### What is required:
Determine the number of lines in the data that contain "folder", and write only that number.

### Dataset entries:
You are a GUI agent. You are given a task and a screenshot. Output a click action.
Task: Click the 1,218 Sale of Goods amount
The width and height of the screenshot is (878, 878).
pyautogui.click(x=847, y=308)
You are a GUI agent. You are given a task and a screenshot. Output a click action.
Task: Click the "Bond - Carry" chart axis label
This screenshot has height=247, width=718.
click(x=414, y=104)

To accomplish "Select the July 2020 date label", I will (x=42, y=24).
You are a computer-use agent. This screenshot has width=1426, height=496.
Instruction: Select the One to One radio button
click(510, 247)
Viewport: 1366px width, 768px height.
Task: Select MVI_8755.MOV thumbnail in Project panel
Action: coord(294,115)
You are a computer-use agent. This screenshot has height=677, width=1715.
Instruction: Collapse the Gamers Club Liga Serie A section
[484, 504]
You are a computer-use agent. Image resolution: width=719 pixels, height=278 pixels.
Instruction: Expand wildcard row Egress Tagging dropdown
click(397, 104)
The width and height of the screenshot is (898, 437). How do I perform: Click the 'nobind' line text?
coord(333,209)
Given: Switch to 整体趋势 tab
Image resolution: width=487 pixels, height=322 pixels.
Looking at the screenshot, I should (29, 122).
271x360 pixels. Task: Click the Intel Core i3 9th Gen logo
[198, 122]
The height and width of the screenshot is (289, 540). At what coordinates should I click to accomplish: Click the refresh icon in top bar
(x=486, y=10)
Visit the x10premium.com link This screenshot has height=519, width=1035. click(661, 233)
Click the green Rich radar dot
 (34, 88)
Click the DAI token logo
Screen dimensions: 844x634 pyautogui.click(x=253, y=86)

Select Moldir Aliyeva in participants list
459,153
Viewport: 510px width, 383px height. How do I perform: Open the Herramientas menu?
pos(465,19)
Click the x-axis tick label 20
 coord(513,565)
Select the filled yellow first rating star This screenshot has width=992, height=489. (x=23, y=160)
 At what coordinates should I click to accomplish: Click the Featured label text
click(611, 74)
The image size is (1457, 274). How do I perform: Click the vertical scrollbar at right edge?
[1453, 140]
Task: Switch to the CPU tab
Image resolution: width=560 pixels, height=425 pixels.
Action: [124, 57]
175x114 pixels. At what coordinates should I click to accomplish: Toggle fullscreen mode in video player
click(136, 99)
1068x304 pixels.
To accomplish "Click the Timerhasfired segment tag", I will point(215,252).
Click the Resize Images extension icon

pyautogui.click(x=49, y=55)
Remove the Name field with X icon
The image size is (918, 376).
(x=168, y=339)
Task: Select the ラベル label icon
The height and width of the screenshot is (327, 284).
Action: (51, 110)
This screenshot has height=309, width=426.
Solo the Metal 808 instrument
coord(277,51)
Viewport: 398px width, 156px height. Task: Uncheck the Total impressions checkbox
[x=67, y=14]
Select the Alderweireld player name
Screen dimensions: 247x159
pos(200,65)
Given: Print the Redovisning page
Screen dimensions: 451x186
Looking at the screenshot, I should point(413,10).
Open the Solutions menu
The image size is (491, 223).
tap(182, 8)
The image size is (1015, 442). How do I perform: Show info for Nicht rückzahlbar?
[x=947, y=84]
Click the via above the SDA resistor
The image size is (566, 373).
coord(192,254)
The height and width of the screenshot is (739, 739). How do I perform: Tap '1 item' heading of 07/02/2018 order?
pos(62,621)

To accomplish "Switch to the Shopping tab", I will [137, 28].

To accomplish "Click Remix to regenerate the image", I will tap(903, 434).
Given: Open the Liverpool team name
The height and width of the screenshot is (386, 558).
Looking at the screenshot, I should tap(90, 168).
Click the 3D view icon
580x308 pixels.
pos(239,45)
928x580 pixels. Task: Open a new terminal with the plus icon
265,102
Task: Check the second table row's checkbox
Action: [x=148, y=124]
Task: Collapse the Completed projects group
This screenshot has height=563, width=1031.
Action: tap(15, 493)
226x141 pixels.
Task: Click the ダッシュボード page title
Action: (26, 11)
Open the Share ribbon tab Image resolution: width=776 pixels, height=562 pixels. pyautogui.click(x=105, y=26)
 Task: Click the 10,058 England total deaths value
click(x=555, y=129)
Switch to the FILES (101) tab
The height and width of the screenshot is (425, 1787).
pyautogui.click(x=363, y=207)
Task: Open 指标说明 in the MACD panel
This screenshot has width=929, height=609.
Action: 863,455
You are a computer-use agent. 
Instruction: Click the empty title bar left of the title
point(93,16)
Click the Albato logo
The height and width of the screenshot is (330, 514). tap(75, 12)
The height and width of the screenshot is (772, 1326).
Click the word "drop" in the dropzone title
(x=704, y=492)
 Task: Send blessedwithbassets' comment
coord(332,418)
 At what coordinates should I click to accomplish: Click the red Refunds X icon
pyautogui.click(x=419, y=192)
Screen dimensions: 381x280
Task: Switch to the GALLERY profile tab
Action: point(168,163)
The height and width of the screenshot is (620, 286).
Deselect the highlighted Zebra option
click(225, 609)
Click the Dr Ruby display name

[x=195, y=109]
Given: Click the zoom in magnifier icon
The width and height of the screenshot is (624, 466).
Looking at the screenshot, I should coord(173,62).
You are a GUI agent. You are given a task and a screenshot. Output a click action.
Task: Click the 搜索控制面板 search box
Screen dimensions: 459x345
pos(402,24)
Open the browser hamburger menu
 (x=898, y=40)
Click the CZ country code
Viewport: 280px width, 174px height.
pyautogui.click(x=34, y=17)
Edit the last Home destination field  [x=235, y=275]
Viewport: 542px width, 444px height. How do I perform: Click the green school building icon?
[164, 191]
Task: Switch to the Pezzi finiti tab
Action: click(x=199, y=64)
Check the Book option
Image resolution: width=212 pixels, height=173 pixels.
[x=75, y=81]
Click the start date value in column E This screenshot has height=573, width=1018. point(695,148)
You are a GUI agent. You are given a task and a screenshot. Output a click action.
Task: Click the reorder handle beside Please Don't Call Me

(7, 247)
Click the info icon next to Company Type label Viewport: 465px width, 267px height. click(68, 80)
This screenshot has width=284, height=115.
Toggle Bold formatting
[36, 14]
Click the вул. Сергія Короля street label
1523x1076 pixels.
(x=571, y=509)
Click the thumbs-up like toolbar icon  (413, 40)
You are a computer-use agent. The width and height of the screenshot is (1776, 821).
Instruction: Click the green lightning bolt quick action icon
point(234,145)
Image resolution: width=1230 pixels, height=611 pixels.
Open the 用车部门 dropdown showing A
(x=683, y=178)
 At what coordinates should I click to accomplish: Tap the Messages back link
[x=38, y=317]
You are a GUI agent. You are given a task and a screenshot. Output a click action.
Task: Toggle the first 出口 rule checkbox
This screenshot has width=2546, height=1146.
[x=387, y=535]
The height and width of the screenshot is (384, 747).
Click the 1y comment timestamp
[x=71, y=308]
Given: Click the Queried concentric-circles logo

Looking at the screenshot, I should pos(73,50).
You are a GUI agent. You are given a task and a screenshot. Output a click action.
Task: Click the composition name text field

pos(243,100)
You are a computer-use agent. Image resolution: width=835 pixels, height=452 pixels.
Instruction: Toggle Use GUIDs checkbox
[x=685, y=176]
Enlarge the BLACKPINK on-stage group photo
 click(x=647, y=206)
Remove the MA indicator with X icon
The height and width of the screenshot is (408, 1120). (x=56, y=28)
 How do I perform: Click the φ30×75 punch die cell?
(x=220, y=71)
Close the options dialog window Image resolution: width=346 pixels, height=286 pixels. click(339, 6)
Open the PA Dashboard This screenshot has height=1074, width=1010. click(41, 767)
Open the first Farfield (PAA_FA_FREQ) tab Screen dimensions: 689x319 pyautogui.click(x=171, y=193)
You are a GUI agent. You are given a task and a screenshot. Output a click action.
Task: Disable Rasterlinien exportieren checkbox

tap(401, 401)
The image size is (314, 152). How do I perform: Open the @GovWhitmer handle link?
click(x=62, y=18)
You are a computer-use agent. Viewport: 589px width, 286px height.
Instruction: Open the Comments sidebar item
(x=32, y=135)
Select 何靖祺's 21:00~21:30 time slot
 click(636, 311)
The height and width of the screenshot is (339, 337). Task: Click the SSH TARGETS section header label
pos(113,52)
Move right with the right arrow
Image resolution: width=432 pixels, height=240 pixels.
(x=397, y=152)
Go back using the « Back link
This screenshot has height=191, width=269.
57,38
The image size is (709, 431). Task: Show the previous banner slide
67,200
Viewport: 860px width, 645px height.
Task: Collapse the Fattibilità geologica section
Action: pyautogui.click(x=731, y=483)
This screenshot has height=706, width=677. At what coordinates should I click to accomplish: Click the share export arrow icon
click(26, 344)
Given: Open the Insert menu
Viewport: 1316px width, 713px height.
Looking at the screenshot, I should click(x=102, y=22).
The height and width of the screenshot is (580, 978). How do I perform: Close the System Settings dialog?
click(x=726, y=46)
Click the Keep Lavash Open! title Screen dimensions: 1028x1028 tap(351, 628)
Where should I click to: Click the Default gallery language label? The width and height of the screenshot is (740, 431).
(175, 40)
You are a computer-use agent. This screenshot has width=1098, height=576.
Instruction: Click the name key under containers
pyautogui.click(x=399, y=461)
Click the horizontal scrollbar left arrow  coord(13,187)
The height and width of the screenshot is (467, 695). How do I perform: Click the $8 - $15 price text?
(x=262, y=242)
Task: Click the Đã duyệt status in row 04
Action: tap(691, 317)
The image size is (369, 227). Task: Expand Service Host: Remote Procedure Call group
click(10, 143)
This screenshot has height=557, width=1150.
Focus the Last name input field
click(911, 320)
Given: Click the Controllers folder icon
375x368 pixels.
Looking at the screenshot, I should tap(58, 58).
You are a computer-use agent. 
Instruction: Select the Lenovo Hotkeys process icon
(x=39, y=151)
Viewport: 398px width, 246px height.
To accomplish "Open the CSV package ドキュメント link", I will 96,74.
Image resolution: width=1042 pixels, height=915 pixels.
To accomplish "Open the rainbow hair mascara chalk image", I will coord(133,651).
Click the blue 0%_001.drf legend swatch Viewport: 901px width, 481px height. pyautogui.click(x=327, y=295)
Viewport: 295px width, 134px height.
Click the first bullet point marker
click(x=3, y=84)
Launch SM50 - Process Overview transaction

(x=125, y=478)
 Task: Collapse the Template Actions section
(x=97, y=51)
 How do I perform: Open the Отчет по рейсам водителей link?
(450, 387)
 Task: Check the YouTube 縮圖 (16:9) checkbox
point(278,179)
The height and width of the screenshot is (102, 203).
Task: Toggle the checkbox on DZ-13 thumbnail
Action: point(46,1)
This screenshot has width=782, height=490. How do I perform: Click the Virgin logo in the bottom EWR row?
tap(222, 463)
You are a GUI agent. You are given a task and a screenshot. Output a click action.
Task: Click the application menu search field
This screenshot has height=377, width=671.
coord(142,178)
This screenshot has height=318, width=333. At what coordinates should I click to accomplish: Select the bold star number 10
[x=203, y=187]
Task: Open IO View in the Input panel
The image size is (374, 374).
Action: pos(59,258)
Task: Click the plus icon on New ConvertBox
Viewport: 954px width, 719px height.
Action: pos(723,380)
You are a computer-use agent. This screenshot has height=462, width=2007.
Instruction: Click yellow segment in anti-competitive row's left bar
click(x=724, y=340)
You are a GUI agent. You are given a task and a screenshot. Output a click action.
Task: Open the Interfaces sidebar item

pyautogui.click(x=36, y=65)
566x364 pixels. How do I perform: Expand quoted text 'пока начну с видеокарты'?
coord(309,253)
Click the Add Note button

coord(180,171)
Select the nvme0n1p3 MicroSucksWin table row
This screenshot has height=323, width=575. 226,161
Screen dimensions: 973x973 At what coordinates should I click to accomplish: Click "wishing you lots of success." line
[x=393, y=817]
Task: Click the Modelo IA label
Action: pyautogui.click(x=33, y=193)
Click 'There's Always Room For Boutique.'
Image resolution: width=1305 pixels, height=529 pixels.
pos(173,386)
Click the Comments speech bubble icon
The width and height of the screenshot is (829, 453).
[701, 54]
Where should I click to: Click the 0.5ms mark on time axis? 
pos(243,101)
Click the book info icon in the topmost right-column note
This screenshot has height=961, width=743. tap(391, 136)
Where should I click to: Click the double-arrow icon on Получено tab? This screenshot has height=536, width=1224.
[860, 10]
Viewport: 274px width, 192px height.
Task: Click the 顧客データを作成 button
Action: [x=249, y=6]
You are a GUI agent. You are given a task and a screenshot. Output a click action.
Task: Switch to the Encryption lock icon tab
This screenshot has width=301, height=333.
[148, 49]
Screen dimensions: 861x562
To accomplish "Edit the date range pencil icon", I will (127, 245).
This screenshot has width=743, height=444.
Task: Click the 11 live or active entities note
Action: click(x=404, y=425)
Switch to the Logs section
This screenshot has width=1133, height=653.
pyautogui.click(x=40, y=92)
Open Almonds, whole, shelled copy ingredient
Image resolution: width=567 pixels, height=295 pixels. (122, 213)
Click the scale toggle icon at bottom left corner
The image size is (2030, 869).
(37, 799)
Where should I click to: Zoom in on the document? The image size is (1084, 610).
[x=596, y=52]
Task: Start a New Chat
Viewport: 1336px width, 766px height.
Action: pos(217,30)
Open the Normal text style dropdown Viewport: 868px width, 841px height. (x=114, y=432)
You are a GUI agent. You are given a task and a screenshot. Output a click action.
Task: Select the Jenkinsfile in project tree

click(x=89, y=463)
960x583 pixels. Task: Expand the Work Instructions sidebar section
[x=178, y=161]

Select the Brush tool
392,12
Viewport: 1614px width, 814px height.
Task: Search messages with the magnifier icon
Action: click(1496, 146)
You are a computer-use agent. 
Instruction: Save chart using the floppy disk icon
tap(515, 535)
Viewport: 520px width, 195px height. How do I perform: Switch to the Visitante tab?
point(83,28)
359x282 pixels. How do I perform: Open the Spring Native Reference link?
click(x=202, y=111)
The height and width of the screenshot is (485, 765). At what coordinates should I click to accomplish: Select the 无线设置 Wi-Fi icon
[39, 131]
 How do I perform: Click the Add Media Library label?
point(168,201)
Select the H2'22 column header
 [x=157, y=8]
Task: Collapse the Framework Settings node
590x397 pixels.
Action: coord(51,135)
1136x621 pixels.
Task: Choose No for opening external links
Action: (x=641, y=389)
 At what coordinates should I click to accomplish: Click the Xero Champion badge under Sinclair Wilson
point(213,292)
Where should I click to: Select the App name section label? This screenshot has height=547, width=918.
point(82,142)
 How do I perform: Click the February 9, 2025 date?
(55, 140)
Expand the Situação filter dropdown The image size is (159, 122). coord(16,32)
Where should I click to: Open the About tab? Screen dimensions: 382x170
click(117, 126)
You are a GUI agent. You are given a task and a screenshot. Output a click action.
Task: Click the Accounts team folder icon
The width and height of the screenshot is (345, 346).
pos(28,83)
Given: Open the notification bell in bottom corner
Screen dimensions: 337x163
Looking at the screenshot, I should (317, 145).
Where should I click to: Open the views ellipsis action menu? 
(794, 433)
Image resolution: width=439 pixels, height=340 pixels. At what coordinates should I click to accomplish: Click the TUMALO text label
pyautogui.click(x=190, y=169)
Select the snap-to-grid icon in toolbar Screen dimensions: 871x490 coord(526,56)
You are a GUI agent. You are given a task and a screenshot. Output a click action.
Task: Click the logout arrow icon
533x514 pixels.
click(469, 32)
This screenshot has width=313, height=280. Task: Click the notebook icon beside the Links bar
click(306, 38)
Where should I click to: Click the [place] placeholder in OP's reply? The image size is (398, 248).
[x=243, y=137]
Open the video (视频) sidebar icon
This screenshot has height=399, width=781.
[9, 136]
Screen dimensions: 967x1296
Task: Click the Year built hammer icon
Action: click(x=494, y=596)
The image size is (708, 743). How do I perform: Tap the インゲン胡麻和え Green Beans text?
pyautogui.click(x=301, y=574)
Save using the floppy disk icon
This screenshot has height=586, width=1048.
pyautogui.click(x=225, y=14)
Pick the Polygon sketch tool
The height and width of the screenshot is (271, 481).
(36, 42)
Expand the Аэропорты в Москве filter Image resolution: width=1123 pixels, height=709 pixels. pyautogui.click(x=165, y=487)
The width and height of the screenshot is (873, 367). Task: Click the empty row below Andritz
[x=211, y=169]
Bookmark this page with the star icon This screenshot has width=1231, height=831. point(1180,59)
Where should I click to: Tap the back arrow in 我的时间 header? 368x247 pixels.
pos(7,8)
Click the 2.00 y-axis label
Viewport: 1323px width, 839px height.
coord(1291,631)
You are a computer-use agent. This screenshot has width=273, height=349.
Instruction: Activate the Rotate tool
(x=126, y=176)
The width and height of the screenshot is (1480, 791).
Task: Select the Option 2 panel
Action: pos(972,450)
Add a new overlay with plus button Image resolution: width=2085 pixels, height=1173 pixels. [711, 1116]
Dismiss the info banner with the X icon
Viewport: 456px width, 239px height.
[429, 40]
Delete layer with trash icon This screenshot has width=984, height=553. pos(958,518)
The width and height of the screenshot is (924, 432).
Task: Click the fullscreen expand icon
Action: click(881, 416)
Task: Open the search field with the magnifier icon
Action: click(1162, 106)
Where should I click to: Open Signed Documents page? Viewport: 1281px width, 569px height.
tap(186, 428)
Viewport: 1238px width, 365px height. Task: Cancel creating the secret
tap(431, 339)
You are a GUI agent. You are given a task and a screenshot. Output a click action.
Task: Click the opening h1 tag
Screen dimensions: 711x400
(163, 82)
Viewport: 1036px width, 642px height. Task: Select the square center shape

### Written answer:
2